## Start

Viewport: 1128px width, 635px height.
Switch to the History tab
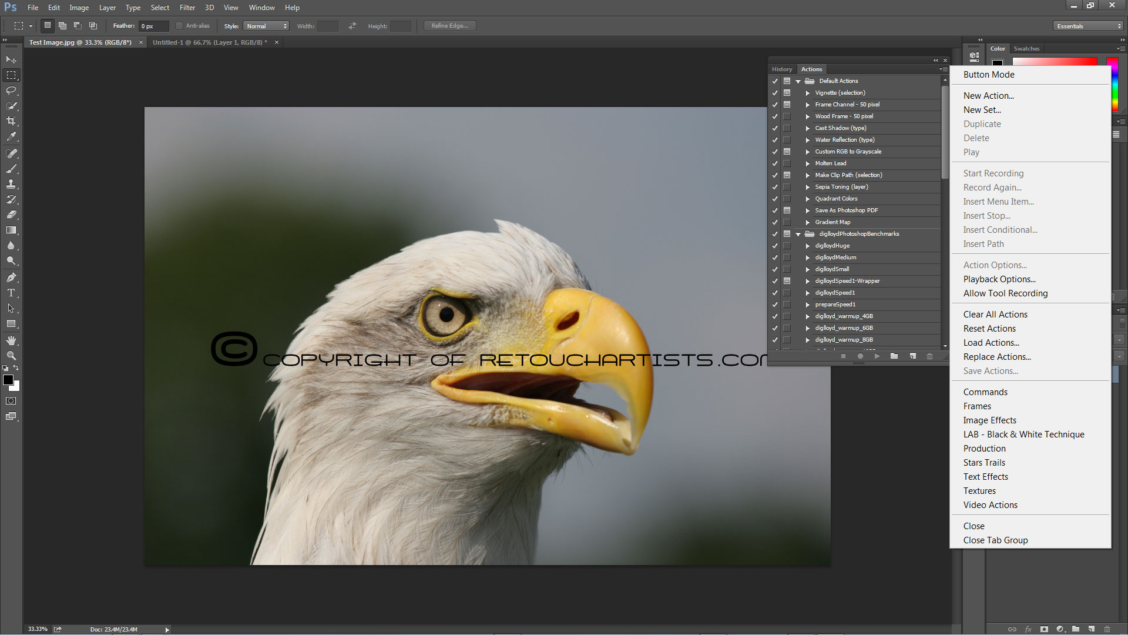[x=782, y=69]
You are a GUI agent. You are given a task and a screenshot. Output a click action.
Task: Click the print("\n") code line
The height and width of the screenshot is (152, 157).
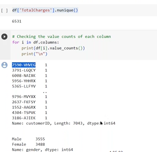[x=35, y=54]
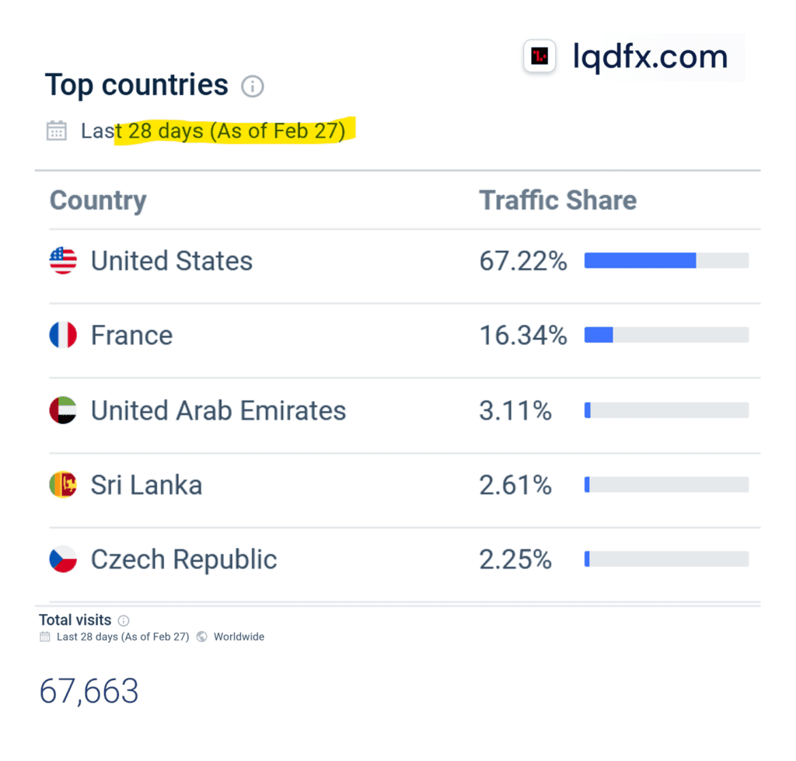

## End

To do:
Can you write out the whole listing above again, requests included, with 96 added to every x and y coordinate in the answers? Leave the pictures out.

Solution to this task:
Viewport: 1128px width, 635px height.
Switch to the History tab
[x=878, y=165]
You are a GUI agent. You are given a task and a screenshot. Output a click action.
Task: Click the print("\n") code line
The height and width of the screenshot is (152, 157).
[x=131, y=150]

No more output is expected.